*** Texte source ***

« Ingrid perd le Nord » et le simulacre de l'Ego véritable
Contre le postulat d'une solidité de notre Égo, analyse des contradictions, artifices et différents jeux de sens dans « Ingrid Goes West », un film de Matt Spicer avec Aubrey Plaza et Elizabeth Olsen.
« Ingrid Goes West », un film de Matt Spicer (2017)
Ingrid Goes West, comédie dramatique indépendante américaine signée Matt Spicer avec Aubrey Plaza et Elizabeth Olsen, s'offre comme un bien curieux objet d'étude. Satire sur les dérives des réseaux sociaux et leur influence sur le comportement des gens, feel-good movie à l'humour potentiellement corrosif, le film fascine et déconcerte à la fois, tant les intentions des auteurs semblent floues et parfois même naïves. Certains de leurs choix, pour la plupart contradictoires, débouchent en effet sur un improbable cafouillage à grande échelle qui atteindra des sommets de paroxysme dans une scène finale mémorable. Cafouillage certes, mais un cafouillage joyeux donnant à penser la condition de notre ego. Ingrid Goes West raconte l'histoire d'Ingrid (Aubrey Plaza), une jeune femme instable, mal dans sa peau, qui ne parvient pas à se faire des amies. Pour remédier à ce problème, elle utilise les réseaux sociaux pour approcher les filles les plus cool. Elle découvre alors le profil Instagram de Taylor (Elizabeth Olsen), une BCBG influenceuse, qu'elle décide de rencontrer et dont elle fera tout pour devenir l'amie dans la "vraie vie". Après plusieurs machinations, les deux jeunes femmes finissent par devenir amies jusqu'au jour où Ingrid est démasquée...
Dans un premier temps, Ingrid Goes West s'apparente à une satire des plus classiques. Matt Spicer tire sans grande subtilité sur une ambulance : la superficialité des réseaux sociaux et les changements qu'ils peuvent induire dans le quotidien de ses fervents utilisateurs. À travers le personnage de Taylor, réplique parfaite des innombrables blogueuses aux dizaines de milliers de followers qui ont envahi la toile, le film met en lumière les mensonges du travestissement de soi sur internet. Tout, ou presque, dans la vie de Taylor, relève de l'inauthenticité, de l’arrangement ou de la réappropriation à des fins publicitaires. Son expérience du réel est immédiatement filtrée par les mensonges que lui impose le maintien de la fausse image qu'elle se crée d'elle-même. Ce constat est renforcé par l'arrivée d'Ingrid. Celle-ci imite ses faits et gestes, comme pour souligner encore plus la superficialité de ce mode d’appropriation du monde. La critique que formule Ingrid Goes West n'est pas neuve : l'activité de notre ego se mesure à l'aune des tendances dans lesquelles celui-ci peut trouver son compte. Nous sommes notre image, aussi fausse soit-elle, parce que l'ego y détecte une prise et retrouve de l'assurance.

*** Contenu des données ***

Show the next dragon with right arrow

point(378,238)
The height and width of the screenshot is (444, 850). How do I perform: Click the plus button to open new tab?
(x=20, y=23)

***

◆ Objectif
Traduisez en anglais cette phrase tirée de la critique du film « Ingrid Goes West » : « Tout, ou presque, dans la vie de Taylor, relève de l'inauthenticité, de l’arrangement ou de la réappropriation à des fins publicitaires. »

◆ Réponse attendue
Everything, or nearly everything, in Taylor's life is a matter of inauthenticity, contrivance, or reappropriation for advertising purposes.